Olhando por este prisma, só é possível fazer concessões a Pedro com base na natureza humana, como alguns querem condescender até com Judas. Mas quando Pedro se arrependeu e chorou amargamente, ele não foi absolutamente indulgente consigo mesmo. Pelo contrário, confessa ainda trinta anos depois, quando foi escrito este Evangelho, a atrocidade do seu pecado e a riqueza da graça de Deus que o reconduziu à comunhão com o Mestre. Compreender a fragilidade humana e a facilidade da queda não é tão importante quanto compreender a natureza da queda.

Com relação a Pedro qual deve ser a nossa atitude?  Tomemos por base a atitude de Jesus. Ele recebeu carinhosamente as hipotecas imaturas de fidelidade e de solidariedade até à morte daquele discípulo e alertou-o com uma profecia bucólica de que aquelas palavras careciam de garantia.
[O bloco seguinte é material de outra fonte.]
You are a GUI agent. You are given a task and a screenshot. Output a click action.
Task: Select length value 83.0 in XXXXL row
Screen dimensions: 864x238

E depois de tudo haver acontecido, ele mesmo tomou a iniciativa da restauração de Pedro, mandando-lhe o recado, após a ressurreição, para comparecer ao encontro marcado na Galiléia. Nestas condições não convém censurar Pedro pelo erro em que ele incorreu, mesmo porque muitos podem cometer a mesma falha em situação menos embaraçosa. Compreendendo a fragilidade humana e a facilidade de ceder a certas tentações na fase de imaturidade, devemos compreender paralelamente a necessidade de redenção, o amor de Cristo e a sua disposição de livrar-nos da condenação do pecado. Pois enquanto Pedro conseguiu livrar-se facilmente do sofrimento negando Jesus lá fora no pátio, o Filho de Deus estava sendo condenado por dizer a verdade, lá dentro da casa de Caifás. Logo em seguida, porém, o seu olhar sério, mas misericordioso, fez com que Pedro retornasse ao bom senso.

Então o galo cantou pela segunda vez.